> _What is expected_: From the line with "Image resolution: width=199, height=2576." to the line with "Contact Us (124, 1952)", retype every line exactly, including those two, and leave out the rest of the data below.

Collected data
------------------------------------------------

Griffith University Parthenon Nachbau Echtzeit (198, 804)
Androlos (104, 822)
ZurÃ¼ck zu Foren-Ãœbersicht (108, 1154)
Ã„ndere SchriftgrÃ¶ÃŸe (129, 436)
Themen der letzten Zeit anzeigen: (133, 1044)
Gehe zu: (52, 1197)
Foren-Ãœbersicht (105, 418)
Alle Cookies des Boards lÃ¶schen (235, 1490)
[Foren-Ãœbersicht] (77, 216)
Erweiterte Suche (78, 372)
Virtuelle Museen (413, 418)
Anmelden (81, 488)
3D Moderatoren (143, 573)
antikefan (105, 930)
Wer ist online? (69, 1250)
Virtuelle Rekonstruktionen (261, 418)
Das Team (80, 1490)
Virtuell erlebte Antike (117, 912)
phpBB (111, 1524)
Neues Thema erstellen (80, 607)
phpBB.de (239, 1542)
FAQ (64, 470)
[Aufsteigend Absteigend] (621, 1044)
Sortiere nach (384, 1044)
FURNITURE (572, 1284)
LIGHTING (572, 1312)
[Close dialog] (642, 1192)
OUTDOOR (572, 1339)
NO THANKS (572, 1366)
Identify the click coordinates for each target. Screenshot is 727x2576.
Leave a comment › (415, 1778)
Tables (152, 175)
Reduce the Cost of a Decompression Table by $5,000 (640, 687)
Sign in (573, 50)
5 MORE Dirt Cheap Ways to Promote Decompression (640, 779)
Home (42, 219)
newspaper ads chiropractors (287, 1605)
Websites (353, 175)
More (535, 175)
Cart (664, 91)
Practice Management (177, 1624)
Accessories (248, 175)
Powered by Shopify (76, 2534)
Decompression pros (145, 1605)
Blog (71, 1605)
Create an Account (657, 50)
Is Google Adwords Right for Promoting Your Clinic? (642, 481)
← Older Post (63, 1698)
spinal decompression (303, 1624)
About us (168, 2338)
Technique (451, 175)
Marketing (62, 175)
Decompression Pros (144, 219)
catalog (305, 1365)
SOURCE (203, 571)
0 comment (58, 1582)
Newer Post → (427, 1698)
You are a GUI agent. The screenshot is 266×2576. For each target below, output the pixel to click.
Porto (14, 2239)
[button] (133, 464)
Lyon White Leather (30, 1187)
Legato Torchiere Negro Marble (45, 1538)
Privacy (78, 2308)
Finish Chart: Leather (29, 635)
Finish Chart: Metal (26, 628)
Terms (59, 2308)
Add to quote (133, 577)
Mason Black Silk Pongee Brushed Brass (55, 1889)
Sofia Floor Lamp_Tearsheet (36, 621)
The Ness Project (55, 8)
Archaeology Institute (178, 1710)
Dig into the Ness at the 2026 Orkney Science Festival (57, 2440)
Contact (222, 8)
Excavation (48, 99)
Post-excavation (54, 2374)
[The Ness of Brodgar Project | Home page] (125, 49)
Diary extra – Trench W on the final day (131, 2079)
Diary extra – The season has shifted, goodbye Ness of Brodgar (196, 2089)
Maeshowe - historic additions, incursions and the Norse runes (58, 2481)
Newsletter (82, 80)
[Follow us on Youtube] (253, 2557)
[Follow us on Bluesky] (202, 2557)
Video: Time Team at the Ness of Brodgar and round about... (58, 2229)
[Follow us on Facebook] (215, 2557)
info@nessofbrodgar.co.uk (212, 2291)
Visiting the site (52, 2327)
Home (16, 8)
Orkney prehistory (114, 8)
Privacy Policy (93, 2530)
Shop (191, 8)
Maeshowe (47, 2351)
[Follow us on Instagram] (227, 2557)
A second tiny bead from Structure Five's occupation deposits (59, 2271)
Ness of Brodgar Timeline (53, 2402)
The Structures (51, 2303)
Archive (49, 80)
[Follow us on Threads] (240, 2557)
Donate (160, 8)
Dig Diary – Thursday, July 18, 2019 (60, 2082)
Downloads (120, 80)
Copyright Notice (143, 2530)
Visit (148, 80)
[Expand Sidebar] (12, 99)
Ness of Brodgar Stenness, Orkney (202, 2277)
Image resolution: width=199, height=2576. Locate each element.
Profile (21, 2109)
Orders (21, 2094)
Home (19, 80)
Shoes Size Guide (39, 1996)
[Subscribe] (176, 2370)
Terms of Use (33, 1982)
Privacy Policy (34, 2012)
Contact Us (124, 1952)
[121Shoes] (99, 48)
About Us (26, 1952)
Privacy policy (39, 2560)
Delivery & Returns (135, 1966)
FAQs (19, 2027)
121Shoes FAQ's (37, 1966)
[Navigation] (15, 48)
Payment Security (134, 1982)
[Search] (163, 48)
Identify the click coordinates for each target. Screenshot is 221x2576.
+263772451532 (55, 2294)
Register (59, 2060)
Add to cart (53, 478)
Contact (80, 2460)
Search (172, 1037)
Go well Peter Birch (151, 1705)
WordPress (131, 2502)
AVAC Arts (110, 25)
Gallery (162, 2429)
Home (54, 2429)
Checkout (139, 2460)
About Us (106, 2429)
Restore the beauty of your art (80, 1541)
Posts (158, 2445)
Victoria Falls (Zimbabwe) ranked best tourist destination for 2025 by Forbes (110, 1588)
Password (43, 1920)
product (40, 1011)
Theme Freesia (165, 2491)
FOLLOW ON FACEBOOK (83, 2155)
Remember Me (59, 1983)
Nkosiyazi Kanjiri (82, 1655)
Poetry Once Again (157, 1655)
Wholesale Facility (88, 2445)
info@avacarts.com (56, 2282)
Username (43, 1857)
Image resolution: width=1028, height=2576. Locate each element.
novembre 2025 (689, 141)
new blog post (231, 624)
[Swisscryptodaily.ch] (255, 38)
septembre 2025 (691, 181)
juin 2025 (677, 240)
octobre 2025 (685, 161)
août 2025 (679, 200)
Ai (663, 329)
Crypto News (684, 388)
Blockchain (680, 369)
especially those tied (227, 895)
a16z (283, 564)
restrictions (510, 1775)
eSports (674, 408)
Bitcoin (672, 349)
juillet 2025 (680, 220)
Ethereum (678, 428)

------------------------------------------------

> _Result of this exercise_:
Image resolution: width=199, height=2576. Locate each element.
Profile (21, 2109)
Orders (21, 2094)
Home (19, 80)
Shoes Size Guide (39, 1996)
[Subscribe] (176, 2370)
Terms of Use (33, 1982)
Privacy Policy (34, 2012)
Contact Us (124, 1952)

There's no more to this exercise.